__WHAT THE TASK ASKS__. Please set down only the lines from the one containing "Instruction: Click the 19/12 date tick label" through the end of the entries below, exactly, minus any pictures.
*** SUPPLIED INFORMATION ***
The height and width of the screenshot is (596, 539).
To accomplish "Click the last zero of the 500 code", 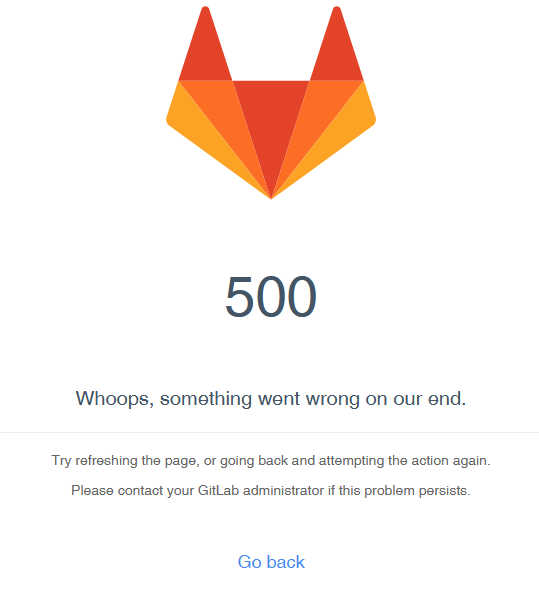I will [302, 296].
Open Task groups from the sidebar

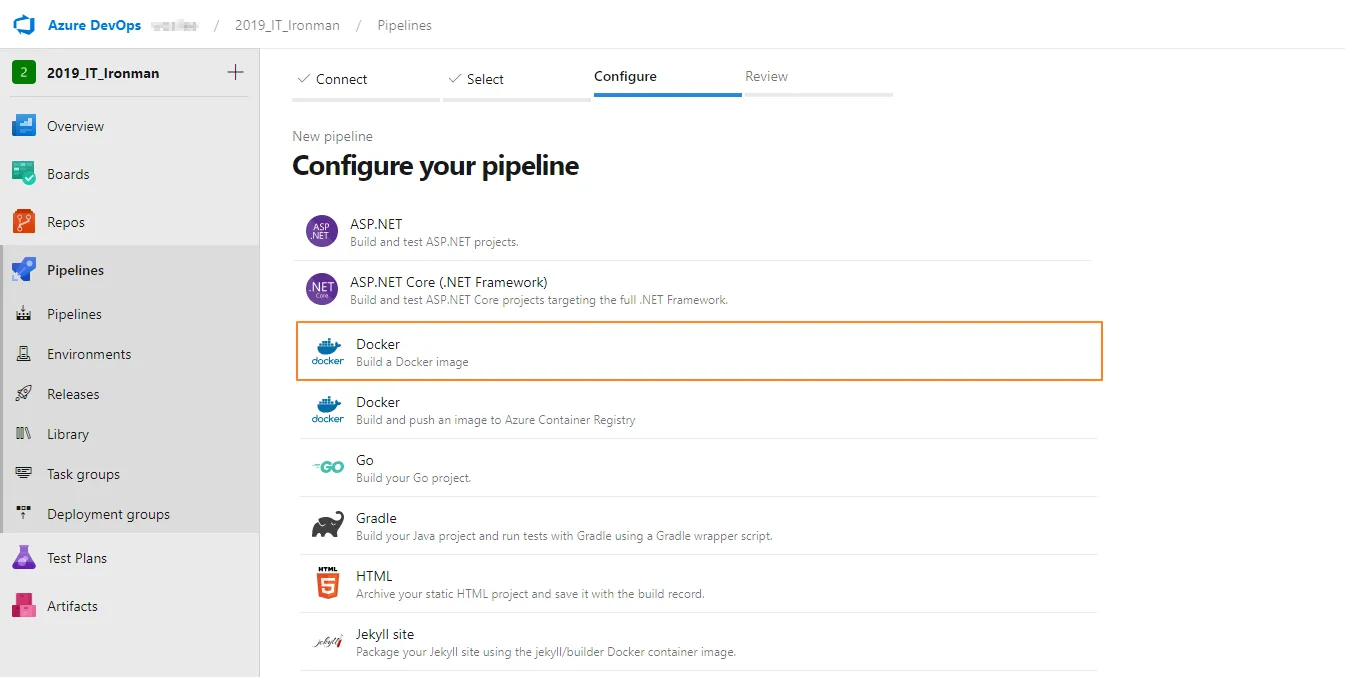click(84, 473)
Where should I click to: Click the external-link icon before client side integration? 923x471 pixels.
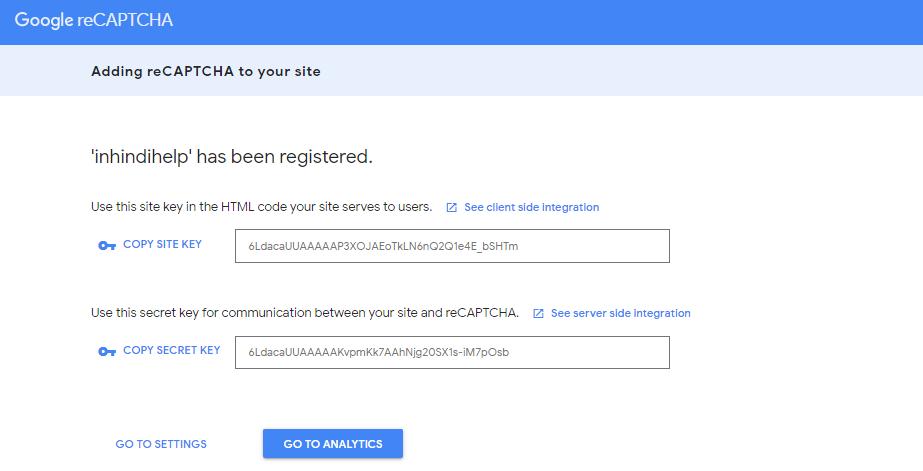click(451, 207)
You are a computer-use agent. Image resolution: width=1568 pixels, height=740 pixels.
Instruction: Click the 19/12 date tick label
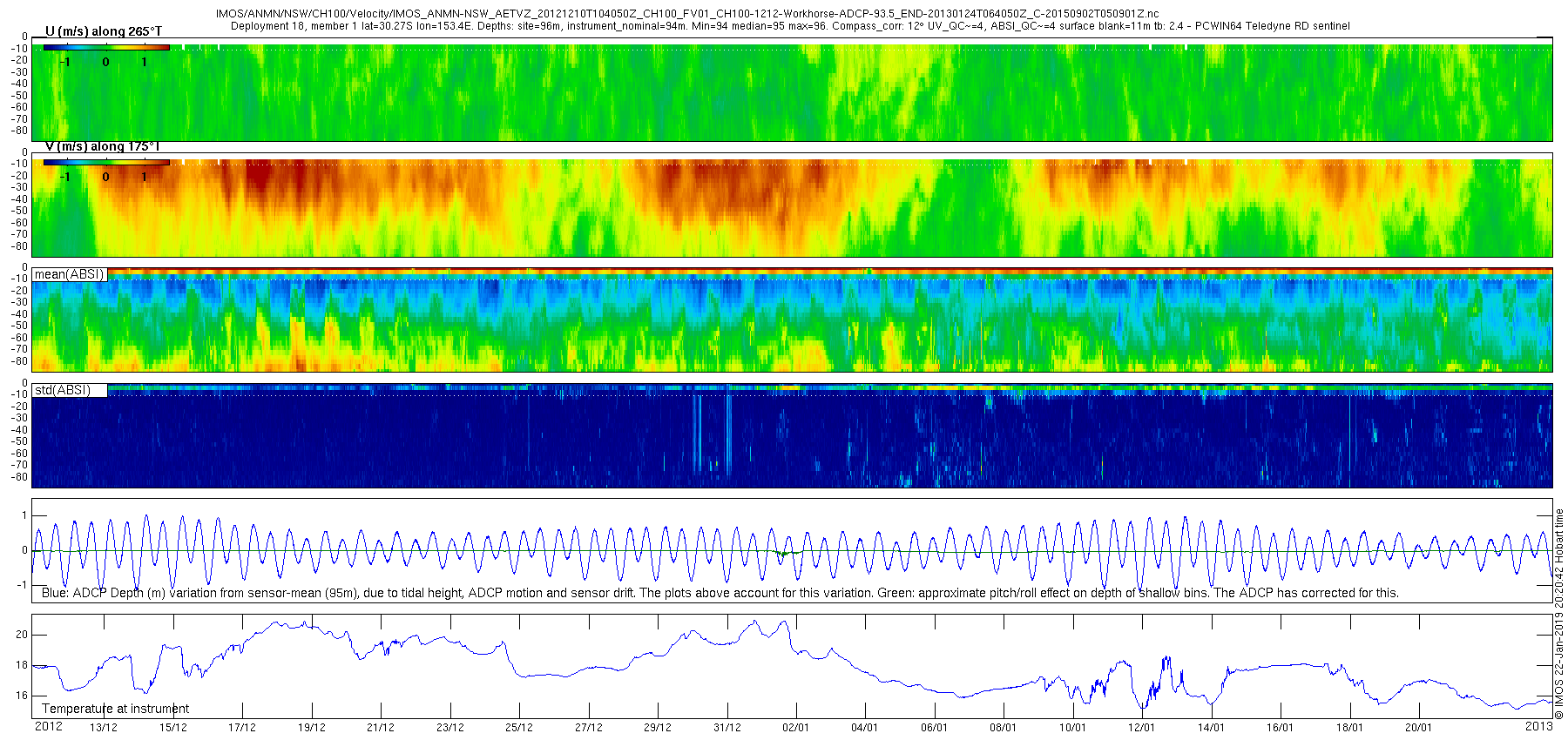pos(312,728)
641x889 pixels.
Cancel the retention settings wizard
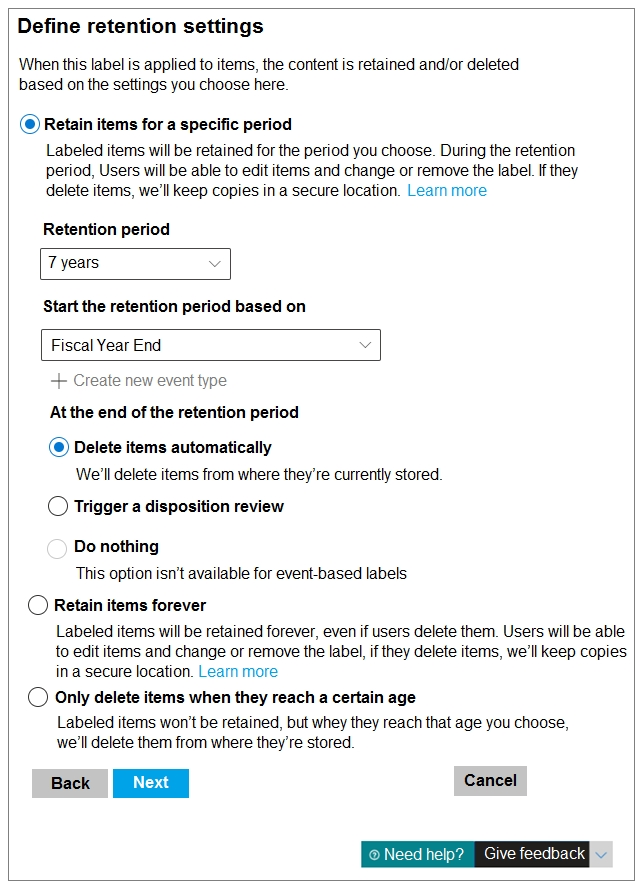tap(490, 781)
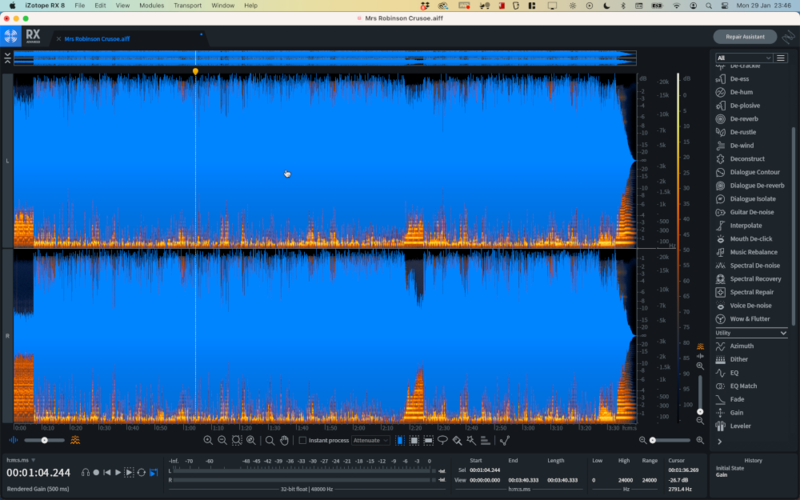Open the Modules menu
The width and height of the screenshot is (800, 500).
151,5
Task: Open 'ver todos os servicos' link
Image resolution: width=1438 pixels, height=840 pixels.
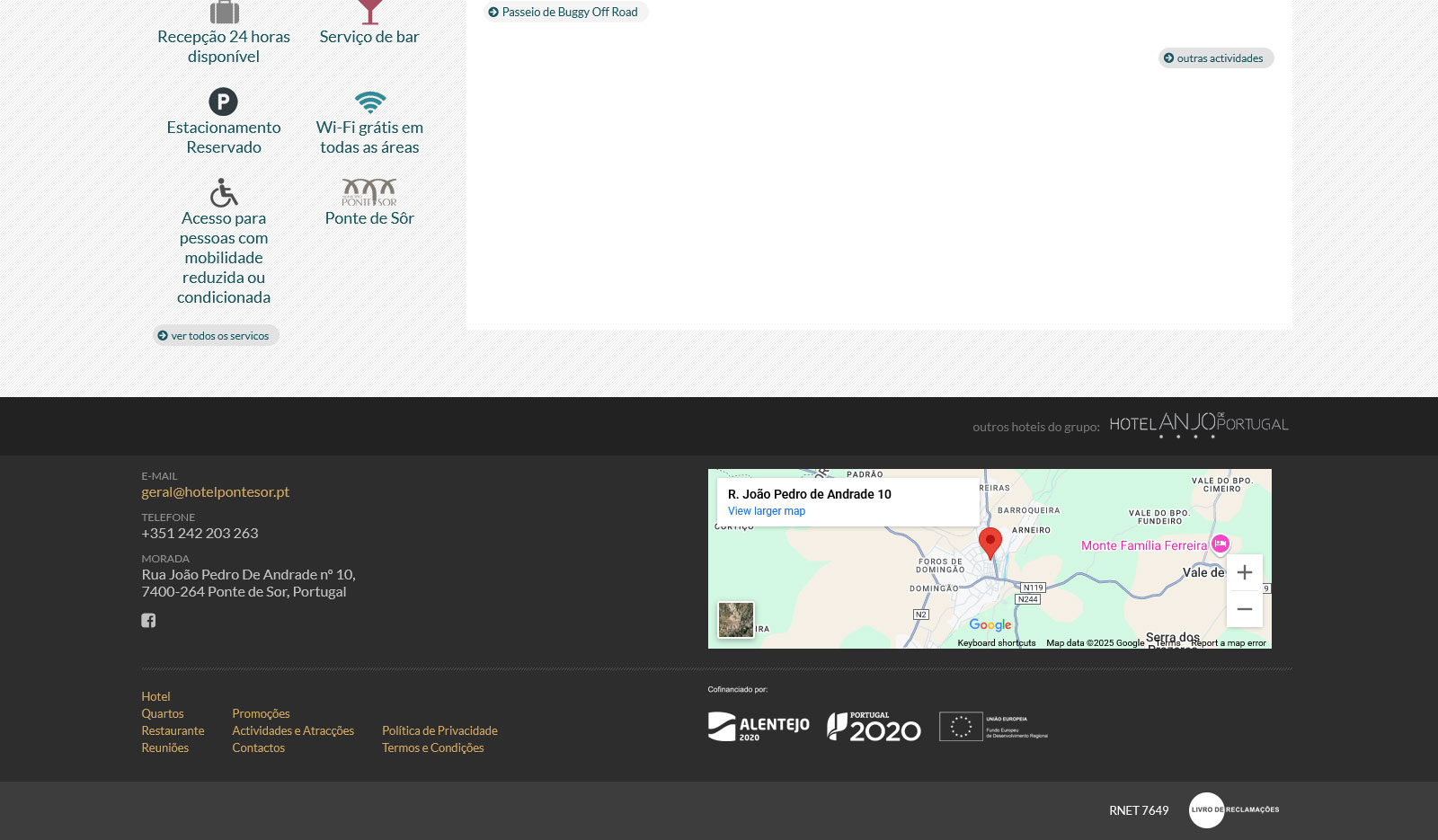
***
__COMPLETED EXERCISE__.
Instruction: Click the 19/12 date tick label
pos(312,728)
641x889 pixels.
Cancel the retention settings wizard
tap(490, 781)
Open the Modules menu
The width and height of the screenshot is (800, 500).
151,5
Task: Open 'ver todos os servicos' link
Image resolution: width=1438 pixels, height=840 pixels.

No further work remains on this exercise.